VALATIE–The Kinderhook Town Board met for a short workshop meeting last week to discuss proposed changes to the town’s solar equipment zoning laws. A handful of residents showed up to the August 23 meeting and though the board had closed the public hearing on the proposals, those who attended did have a chance to comment.

At the public hearing earlier this month, the meeting room in the Martin H. Glynn Building was full. Residents who came that meeting voiced concerns about properties near their houses being used for solar farms. In the proposed zoning laws solar farms would be allowed in the town, but a group of homeowners on and near Whitney Lane that were the most vocal about their concerns learned that a solar farm could not be put on a property near their hoses due legal other restrictions.
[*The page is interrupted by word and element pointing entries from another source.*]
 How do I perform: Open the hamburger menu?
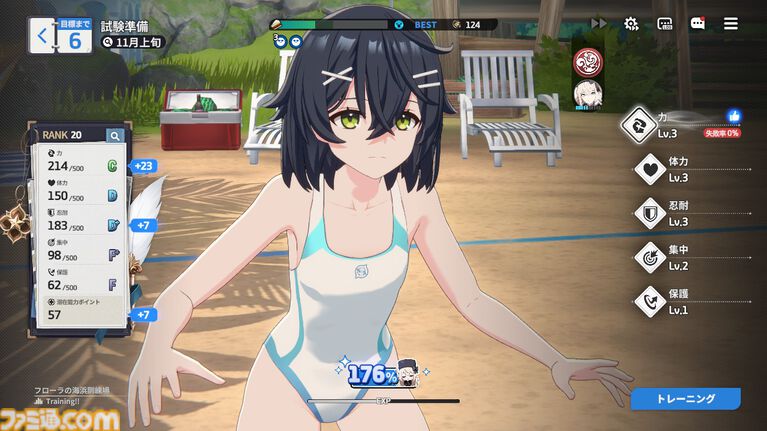tap(731, 23)
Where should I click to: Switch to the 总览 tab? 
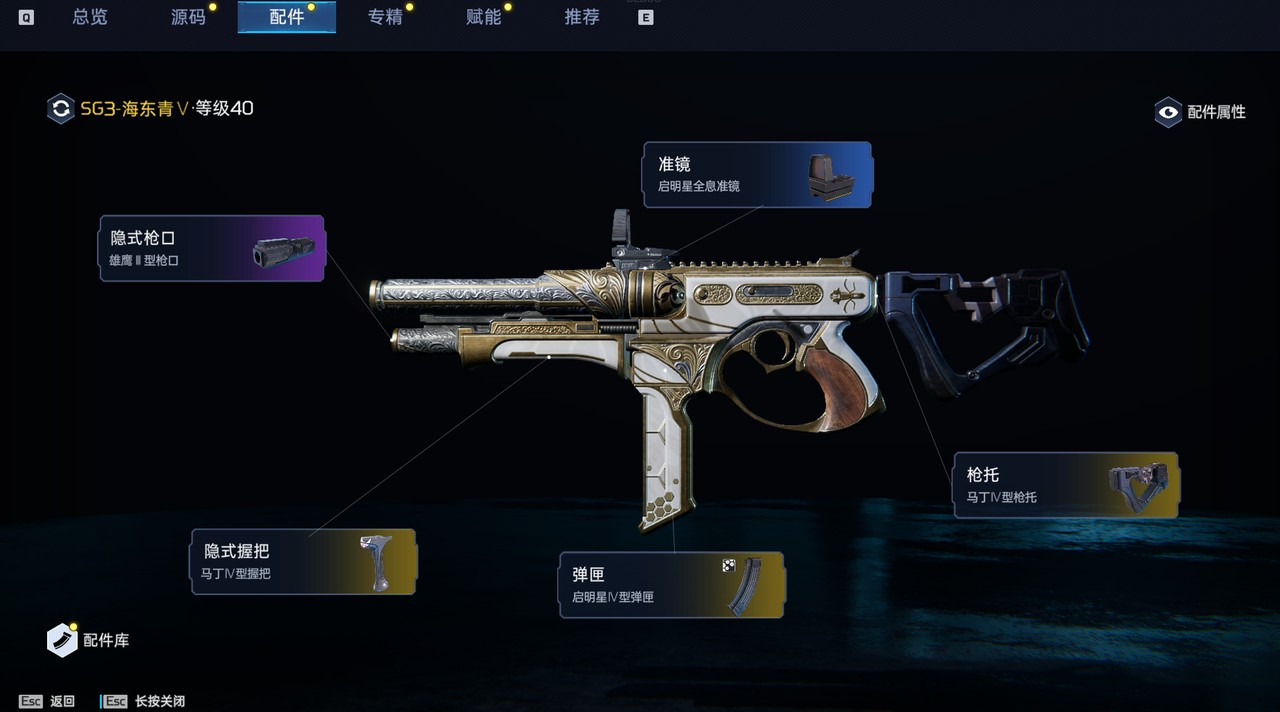point(90,17)
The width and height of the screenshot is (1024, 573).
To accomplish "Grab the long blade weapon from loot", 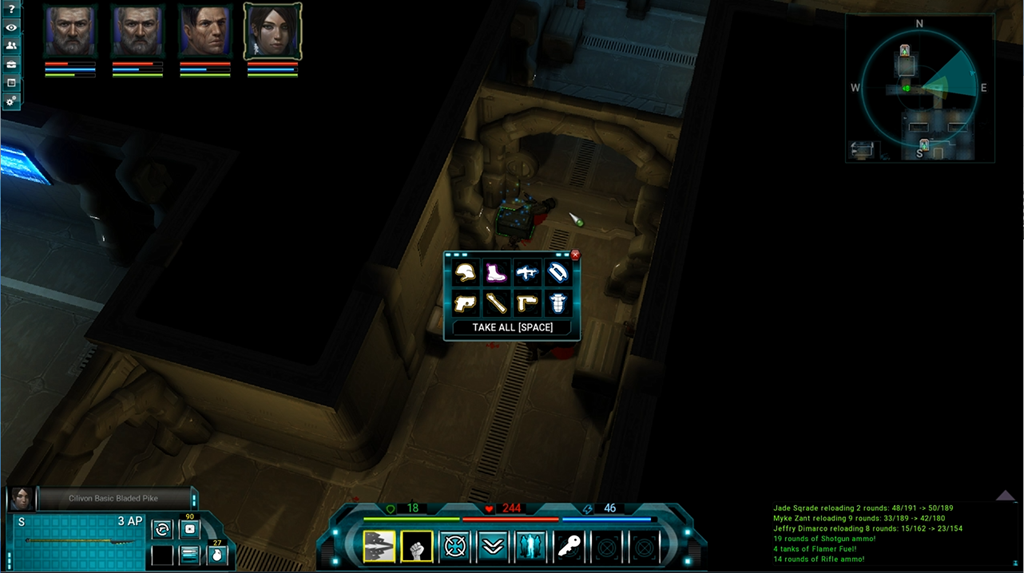I will [496, 302].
“That issue has been taken care of,” Supervisor Pat Grattan said at the workshop meeting.

There were also people at the August 7 public hearing who took issue with the wording of a proposal that says, “The Planning Board may, in its discretion, waive or simplify any of the requirements set forth in this section… that the board deems are unnecessary or inappropriate for its review of an application.”

Councilman Tim Ooms, who reviewed these new zoning laws in the Town Board’s Codes Committee, said at the workshop that he still had a question about how solar farms would be taxed. He also said he wanted proposal to that says solar farms could not be built on prime agricultural land.

“I, too, was concerned about the taxes,” said Councilwoman Patsy Leader.

Solar farms are described as large portions of land used for solar panel arrays.

Ms. Leader also brought up a section of the proposed law that talks about the Planning Board using its discretion to waive requirements in an application, not just for solar farms but other solar equipment requirements like ground mounted panels.

Supervisor Grattan said it would be up to the Town Board to decide whether to “allow the Planning Board to have some discretion” in their decision making. “We trust the Planning Board,” he said later in the meeting.

Resident Meg Tadisco said of the plan to allow the Planning Board to exercise discretion about solar farms, “It’s not an unlimited power.” But she suggested the board word the proposed laws to require the Planning Board to identify any decision its members make to waive the solar equipment restrictions.

Another topic of discussion was having a solar overlay map. Town resident Bernadette Powis said the maps would be a good guide for the board to know where solar panels can go in the town.

Mr. Grattan closed the meeting after about a half-an-hour saying, “We’ve narrowed it down to what the issues are.” He said they would send those issues to the town’s attorney, who could not be at the workshop.

The attorney will update proposed zoning laws on solar equipment again based on what was discussed at the workshop. The Town Board has to vote to adopt the solar panel law revisions before they take effect.

The next town board meeting will be Monday, September 11 at 7 p.m.